Charming redefinition there — so only Muslims can be terrorists? I think everything this crazy woman did fit perfectly into the definition of religious extremism.

The Darwinius hype is beginning to burn

Oh, man. I’m willing to keep saying that Darwinius masillae was an important discovery, but the PR machine is making it hard to do so without cringing. Carl Zimmer has the History Channel ad for their program on it.

Oh. My. Dog. “The most important find in 47 million years”? “A global event: this changes everything”? This is not helping. It is inflating a good discovery beyond all reason, and when the public hears the creationists declare that it’s one fossil of a monkey-like creature, and they’re right, it’s going to damage the credibility of science.

Seed Media has a bit of a scoop: they’ve got an interview with a PLoS One editor, a History Channel executive, and Jørn Hurum, the scientist behind all the promotion. It’s appalling. They’re bragging about how a “production company got in on the ground floor”. Shall we anticipate the brave new world when paleontologists have to beg for McDonald’s happy meal tie-ins to get funding?

And I’m sorry, but Hurum comes off as a complete ass.

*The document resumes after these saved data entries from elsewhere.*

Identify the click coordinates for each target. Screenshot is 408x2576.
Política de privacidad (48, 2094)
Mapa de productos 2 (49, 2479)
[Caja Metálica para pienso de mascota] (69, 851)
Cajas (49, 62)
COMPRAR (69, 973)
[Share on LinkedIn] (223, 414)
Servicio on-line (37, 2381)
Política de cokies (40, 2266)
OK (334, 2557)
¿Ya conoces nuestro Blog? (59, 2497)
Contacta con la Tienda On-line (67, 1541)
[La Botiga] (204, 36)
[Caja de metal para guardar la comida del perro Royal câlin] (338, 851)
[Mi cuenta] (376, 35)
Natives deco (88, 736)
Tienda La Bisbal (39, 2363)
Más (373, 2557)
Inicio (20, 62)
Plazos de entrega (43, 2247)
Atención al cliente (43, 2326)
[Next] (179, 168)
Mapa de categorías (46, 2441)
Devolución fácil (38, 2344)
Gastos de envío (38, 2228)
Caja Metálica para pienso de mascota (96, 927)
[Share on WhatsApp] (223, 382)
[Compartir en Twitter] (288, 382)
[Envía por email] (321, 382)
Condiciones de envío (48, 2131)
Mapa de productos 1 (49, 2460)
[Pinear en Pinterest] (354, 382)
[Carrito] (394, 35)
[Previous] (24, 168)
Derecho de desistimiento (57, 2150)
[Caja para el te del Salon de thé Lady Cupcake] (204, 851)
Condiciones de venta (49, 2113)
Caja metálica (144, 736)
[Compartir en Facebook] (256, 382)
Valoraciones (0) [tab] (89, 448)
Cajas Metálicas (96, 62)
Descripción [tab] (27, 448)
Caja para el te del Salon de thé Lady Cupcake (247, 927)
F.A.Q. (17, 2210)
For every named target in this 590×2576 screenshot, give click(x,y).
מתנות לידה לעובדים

But in order for the story and the film to pack the most punch–and to reach the public–Hurum and the production company knew they had to keep it secret. Hurum seemed particularly preoccupied with the way the blogosphere is able to dissipate a story, mentioning an Arctic excavation he worked on several years ago that was picked-up by a blog in Japan within three hours of posting his pictures on the internet. “I’ve seen Chinese specimens of dinosaurs and so on destroyed like this with lots of bad early descriptions [from] blogging,” he says. Hurum wanted to subvert the system and take his story straight to the masses in a way that would appeal to the average person, especially kids: “If we really want kids to get involved with exciting scientific findings, no matter what kind of field, we really need to start [thinking] about reaching people other than [our] fellow scientists. This paper could have been drowned in other papers and would have been read by 15 people around the world.”

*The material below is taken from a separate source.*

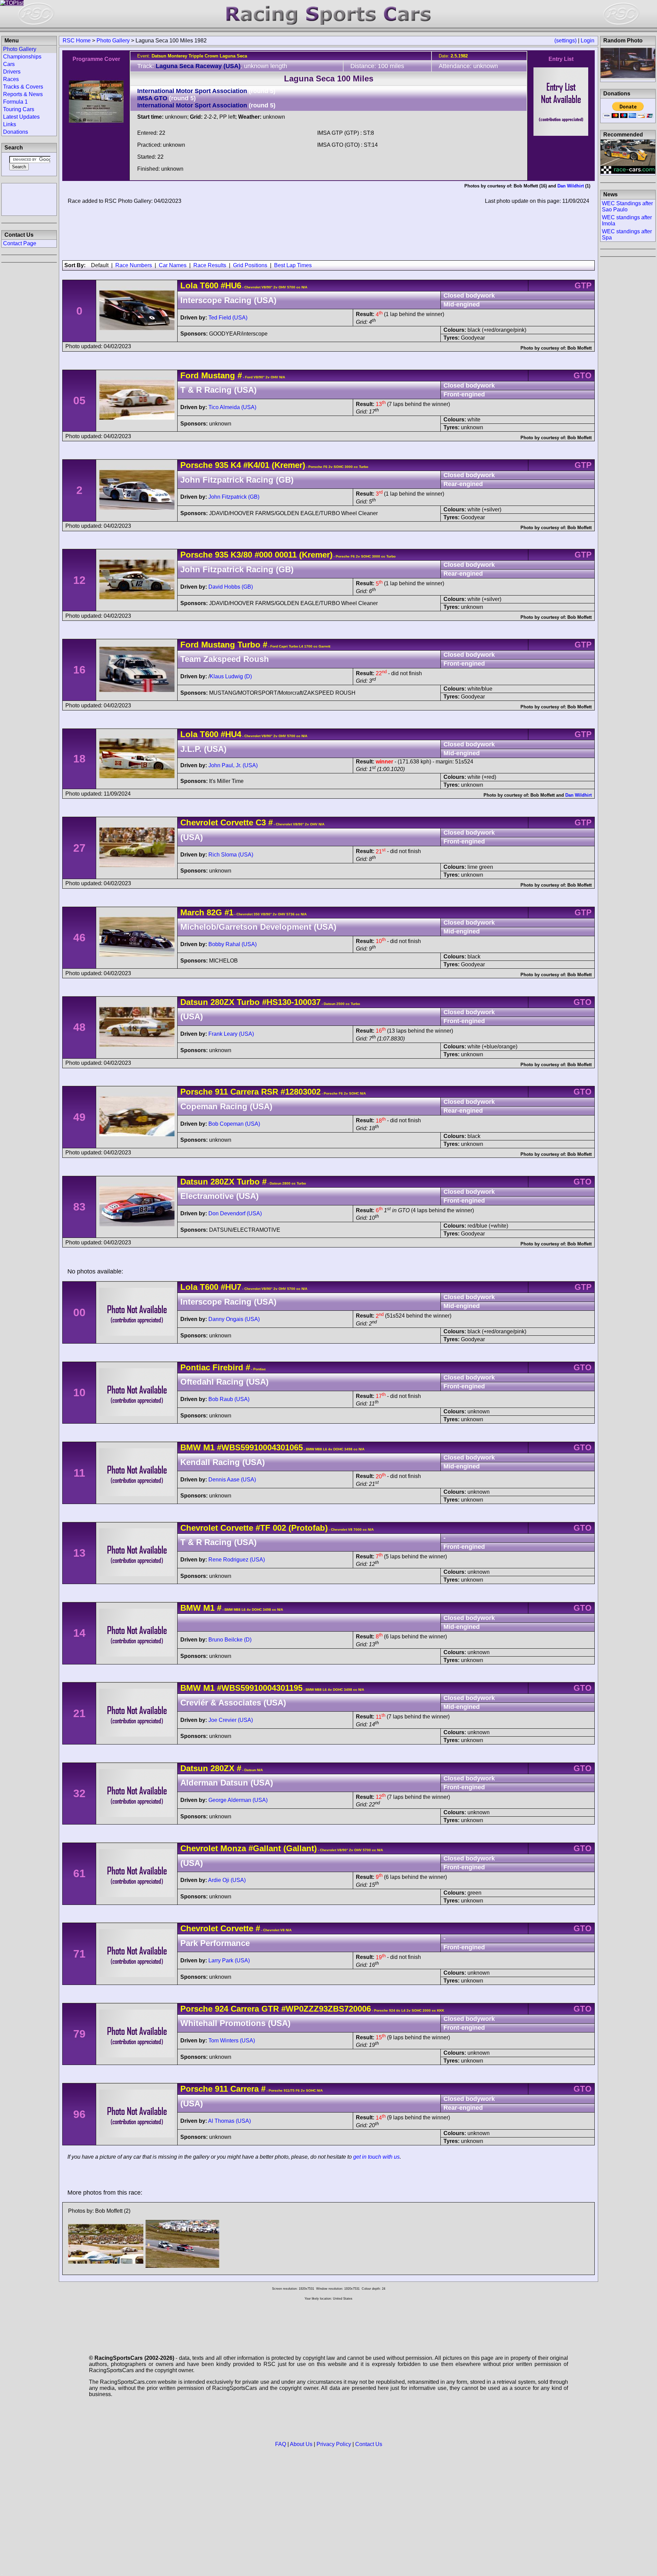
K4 (234, 465)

That’s revealing. The fossils would not be destroyed by someone blogging about it prematurely; what would be destroyed would be Hurum’s chance to play P.T. Barnum and make himself the center of the show. Apparently, those are the same thing to him. And he thinks it a problem that his paper would be “drowned” in a large volume of papers on the fossil? Jebus. This is what we want in science, lots of open discussion.

And if he thinks a few bloggers chatting prematurely about a find would ruin it for him, he should take a look at the damage this commercial hype and bogus hysteria about the specimen is doing. Misperception is rife, and the exaggeration is diminishing the importance of other finds.